▶ [Task objective]:
Pull out each line of the listing below that contains the string "screenshot", and copy those lines. Case counts, so a match must have the same capitalization.

▶ [Extracted material]:
-*-*-

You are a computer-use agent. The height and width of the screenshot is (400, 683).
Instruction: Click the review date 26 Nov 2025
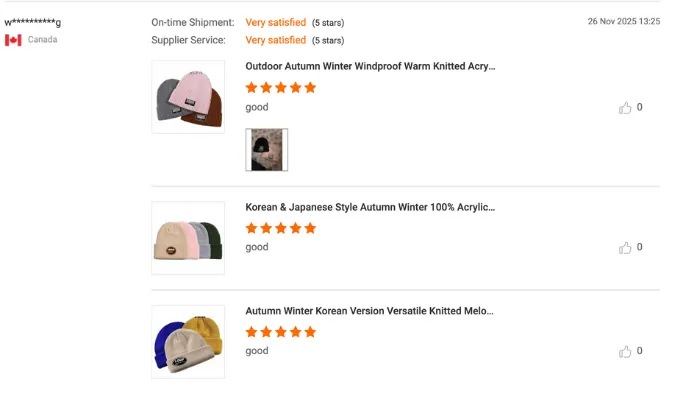(624, 21)
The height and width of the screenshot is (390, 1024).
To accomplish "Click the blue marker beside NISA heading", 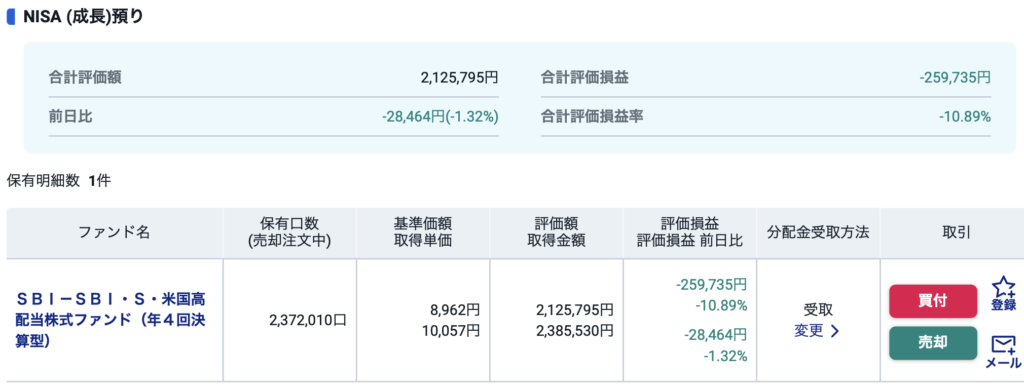I will (10, 17).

-*-*-

▶ [Finished answer]:
You are a computer-use agent. The height and width of the screenshot is (400, 683).
The height and width of the screenshot is (390, 1024).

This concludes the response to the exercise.